Hi,
I have a data sheet representing the gene expression of 11 samples. For each sample, the expression of each gene is reported for Tumor and Normal Tissues(22 combined columns for each gene). For each gene, I calculated the fold change of Tumor vs Normal among each sample. My question is how can I select some genes which are significantly overexpressed or underexpressed in all samples.
One simple approach is to calculate the mean and variances of fold changes among all samples. Then select the genes which have large mean and small variance. But I think there should be better approaches to do it maybe by calculating the p-values.
Once again, my question is how can I scientifically report a gene as a gene which has differentially expressed in the Tumor samples vs Normal samples.

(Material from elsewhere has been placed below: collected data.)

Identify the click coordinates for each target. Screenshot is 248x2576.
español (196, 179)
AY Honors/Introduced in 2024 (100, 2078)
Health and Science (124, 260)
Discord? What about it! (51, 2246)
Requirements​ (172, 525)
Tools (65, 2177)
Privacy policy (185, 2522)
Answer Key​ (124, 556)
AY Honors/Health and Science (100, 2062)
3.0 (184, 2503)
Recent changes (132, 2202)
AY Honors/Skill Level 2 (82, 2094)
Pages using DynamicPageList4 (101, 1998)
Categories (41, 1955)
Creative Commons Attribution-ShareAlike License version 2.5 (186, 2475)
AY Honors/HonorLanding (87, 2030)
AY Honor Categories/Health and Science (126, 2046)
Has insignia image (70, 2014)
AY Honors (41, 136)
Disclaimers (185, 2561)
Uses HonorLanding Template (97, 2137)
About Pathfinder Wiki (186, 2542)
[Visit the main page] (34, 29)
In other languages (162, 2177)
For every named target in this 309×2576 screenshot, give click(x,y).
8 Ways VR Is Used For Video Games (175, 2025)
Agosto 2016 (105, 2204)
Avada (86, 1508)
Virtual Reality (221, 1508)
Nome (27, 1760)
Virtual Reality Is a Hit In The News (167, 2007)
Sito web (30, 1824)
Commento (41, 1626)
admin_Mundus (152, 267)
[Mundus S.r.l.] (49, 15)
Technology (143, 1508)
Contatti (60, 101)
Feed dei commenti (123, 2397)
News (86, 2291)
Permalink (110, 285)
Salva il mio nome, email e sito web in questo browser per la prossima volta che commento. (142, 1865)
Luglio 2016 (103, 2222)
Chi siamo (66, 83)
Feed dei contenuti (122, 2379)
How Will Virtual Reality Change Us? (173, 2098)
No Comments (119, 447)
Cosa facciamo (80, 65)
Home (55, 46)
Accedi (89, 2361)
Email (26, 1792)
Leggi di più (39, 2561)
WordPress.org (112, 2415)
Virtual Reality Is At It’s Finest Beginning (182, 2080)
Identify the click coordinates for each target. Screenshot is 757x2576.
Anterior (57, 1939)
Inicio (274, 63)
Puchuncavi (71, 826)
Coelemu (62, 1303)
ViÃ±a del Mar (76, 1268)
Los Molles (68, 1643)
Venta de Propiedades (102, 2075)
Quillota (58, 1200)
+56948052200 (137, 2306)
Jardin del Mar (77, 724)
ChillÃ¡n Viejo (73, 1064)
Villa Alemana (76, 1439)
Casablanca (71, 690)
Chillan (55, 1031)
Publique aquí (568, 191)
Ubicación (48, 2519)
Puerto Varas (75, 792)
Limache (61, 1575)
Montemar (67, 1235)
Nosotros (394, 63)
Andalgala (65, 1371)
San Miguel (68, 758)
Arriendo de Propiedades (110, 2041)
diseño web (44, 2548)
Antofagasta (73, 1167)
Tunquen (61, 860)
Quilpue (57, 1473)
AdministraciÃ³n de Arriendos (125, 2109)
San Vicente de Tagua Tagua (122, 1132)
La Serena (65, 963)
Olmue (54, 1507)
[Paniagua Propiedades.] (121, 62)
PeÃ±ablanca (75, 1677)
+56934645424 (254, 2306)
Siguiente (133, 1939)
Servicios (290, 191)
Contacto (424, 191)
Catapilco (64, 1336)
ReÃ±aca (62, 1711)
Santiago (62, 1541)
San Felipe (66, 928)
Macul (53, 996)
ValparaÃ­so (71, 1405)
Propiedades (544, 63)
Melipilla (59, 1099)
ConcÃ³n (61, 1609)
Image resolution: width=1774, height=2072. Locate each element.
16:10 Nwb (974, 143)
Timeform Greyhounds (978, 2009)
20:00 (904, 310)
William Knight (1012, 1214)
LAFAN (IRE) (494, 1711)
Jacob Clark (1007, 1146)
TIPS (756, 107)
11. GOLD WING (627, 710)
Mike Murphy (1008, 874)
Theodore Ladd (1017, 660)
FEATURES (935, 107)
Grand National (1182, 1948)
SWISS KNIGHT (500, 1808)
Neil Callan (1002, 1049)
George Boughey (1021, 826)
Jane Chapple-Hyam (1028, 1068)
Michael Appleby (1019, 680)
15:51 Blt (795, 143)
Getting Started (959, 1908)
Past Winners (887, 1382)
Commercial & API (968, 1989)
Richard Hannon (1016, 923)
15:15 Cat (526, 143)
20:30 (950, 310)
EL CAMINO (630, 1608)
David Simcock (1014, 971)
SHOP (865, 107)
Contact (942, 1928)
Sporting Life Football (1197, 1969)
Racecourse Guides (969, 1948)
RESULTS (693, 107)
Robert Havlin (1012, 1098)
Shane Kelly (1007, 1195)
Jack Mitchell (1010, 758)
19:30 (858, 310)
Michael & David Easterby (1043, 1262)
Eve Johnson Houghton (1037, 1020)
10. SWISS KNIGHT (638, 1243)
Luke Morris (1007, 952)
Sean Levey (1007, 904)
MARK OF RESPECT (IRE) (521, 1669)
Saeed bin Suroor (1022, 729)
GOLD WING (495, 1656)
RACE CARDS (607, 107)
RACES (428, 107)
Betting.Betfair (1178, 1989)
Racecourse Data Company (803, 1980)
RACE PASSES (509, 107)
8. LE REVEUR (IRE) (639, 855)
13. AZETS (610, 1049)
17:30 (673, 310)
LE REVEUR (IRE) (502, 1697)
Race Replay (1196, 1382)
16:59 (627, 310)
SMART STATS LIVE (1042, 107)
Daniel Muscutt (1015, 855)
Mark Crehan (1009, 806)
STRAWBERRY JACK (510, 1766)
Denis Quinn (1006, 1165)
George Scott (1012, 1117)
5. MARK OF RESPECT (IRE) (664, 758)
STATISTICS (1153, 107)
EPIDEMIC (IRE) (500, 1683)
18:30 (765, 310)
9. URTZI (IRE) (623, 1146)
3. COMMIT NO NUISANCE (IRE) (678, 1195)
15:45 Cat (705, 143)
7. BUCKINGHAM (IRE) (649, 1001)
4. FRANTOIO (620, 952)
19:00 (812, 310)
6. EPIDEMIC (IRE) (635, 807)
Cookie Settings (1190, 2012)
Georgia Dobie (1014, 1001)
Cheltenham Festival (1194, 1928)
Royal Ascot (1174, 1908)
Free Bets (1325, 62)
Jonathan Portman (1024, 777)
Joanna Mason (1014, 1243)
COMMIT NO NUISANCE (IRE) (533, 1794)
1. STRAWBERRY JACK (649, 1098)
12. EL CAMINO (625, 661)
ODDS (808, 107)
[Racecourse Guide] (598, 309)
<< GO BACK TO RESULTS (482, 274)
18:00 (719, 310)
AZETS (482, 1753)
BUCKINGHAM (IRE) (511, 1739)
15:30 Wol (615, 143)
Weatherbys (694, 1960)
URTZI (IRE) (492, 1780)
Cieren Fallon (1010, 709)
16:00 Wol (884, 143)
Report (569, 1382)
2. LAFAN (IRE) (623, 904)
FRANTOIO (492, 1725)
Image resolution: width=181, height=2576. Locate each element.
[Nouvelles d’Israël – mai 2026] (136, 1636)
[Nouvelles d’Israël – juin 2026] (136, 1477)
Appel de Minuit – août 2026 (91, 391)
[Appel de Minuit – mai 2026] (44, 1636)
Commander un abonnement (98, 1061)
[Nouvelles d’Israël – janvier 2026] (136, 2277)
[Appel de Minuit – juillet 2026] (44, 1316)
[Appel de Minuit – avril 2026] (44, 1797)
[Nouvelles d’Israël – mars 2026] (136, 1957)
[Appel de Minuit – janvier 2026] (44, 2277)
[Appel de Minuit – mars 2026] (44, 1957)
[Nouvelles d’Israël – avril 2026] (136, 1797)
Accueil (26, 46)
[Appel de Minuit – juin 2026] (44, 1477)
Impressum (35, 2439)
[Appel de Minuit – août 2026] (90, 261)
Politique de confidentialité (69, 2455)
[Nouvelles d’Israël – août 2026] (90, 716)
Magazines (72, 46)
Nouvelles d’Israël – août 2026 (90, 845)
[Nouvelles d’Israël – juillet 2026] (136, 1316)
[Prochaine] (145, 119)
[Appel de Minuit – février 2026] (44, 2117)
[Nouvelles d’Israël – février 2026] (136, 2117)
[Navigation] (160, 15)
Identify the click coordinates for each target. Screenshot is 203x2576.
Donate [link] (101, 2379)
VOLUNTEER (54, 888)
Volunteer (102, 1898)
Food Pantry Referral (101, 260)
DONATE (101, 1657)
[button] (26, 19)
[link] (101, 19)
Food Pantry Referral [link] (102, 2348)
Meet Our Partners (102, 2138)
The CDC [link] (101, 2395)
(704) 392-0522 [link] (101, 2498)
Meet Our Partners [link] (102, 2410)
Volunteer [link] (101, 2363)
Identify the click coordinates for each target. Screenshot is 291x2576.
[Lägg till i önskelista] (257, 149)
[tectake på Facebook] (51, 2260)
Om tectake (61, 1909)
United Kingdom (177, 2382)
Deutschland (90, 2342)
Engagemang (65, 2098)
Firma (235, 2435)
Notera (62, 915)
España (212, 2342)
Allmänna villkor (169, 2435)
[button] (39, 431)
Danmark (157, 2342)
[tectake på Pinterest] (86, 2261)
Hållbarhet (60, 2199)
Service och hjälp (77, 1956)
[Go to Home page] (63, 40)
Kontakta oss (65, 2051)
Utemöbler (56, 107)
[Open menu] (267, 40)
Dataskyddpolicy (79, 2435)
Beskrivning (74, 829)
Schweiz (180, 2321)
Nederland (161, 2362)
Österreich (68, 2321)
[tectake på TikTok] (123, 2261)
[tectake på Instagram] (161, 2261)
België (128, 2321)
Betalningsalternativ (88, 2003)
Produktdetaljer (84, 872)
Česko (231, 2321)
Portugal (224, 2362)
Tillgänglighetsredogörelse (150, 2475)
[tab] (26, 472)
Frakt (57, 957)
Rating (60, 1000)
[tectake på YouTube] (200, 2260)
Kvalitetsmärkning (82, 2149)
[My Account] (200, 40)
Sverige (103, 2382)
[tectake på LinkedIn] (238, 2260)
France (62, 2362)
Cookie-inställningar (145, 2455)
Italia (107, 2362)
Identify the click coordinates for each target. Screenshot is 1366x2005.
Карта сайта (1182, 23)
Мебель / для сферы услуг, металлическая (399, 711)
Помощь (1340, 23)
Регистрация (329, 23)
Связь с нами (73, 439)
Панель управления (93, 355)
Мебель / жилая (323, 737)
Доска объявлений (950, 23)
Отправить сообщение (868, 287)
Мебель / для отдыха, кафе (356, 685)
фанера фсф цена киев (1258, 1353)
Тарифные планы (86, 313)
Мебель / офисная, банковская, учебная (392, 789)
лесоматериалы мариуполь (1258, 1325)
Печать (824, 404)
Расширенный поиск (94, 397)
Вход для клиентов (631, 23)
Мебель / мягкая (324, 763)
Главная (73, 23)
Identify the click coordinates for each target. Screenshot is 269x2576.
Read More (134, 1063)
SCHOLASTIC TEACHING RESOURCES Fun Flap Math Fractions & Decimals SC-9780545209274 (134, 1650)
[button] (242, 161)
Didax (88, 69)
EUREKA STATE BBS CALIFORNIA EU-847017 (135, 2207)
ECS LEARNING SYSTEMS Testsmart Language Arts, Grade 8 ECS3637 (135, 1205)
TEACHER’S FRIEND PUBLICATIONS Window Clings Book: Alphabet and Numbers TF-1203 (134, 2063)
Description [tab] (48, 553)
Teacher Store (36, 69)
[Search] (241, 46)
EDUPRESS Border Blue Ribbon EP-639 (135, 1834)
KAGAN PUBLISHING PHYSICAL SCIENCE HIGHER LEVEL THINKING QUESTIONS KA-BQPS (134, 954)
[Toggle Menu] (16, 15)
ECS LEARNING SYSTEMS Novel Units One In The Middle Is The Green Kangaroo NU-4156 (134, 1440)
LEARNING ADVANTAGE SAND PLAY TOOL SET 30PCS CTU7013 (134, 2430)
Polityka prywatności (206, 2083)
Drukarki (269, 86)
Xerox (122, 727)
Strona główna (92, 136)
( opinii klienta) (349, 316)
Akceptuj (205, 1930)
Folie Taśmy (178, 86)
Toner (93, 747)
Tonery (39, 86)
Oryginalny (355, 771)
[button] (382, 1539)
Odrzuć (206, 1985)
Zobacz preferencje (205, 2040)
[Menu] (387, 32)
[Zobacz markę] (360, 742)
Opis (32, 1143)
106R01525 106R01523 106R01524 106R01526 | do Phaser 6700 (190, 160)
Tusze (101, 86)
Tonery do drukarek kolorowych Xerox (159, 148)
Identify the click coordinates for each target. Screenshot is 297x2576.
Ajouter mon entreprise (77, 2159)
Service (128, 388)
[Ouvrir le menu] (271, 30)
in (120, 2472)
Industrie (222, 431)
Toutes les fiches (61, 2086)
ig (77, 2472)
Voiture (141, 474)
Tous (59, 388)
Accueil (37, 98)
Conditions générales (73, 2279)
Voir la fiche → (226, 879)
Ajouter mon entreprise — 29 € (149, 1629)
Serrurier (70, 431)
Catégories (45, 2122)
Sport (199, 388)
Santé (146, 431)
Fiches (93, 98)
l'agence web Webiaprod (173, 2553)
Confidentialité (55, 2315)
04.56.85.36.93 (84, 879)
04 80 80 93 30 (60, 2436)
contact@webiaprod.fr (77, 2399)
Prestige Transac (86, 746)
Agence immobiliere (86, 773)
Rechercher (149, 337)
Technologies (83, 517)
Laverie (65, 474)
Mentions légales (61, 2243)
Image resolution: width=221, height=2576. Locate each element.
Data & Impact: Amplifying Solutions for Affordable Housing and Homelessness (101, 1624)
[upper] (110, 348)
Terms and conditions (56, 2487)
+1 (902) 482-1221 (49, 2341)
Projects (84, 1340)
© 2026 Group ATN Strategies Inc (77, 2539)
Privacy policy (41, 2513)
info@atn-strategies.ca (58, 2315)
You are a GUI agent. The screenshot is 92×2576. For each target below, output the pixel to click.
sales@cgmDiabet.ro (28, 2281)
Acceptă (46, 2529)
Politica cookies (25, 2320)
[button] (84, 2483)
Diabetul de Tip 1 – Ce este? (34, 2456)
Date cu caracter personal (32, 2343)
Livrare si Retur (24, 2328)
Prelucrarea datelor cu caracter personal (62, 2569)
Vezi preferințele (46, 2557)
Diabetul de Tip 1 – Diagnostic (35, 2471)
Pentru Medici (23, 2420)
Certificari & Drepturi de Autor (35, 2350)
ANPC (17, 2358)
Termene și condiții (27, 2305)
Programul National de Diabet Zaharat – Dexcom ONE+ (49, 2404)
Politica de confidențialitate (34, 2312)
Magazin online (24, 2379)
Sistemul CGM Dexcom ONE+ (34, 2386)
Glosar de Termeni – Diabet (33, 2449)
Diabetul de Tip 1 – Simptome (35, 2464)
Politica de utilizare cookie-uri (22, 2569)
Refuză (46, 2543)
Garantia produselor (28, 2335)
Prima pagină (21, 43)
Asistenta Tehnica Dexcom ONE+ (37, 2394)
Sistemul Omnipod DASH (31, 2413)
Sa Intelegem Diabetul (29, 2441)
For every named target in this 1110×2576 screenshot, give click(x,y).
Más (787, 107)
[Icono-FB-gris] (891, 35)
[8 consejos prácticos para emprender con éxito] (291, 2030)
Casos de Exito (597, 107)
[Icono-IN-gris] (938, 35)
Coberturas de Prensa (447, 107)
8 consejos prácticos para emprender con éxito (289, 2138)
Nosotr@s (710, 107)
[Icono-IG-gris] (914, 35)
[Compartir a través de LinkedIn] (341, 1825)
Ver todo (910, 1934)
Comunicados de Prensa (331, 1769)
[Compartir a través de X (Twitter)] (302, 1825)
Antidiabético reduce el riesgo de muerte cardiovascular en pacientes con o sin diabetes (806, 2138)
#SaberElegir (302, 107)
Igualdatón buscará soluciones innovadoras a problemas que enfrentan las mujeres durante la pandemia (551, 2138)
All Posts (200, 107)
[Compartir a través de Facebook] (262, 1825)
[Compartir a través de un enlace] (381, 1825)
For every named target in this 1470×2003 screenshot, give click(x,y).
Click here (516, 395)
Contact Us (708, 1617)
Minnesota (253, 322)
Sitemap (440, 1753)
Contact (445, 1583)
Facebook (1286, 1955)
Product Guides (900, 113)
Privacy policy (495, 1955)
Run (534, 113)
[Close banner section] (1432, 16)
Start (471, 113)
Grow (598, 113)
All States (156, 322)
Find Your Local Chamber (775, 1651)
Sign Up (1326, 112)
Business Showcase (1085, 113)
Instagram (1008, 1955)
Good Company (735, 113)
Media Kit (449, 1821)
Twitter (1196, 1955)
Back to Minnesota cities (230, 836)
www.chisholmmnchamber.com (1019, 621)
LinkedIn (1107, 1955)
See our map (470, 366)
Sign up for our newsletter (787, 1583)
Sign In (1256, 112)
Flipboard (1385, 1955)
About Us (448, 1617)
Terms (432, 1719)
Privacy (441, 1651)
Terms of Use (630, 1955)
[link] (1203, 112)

If this is RNA-seq, why are not you using common tools such as edgeR or DESeq2?
Yes, I have bulk RNA-seq data, I started using edgeR. It worked, thank you.
So for a given normal tissue, you have no idea what the natural variance is?
I would probably use DESeq2 or edgeR for this. Is this RNA-seq? If so, use DESeq2 or edgeR and then establish a cutoff such as log2FC > 1 and adjusted P value < 0.05 to filter upregulated or log2FC < -1 and adjusted P value < 0.05 to filter downregulated genes.
It's not clear to me that the poster's experimental design is suitable for DESeq2 or edgeR.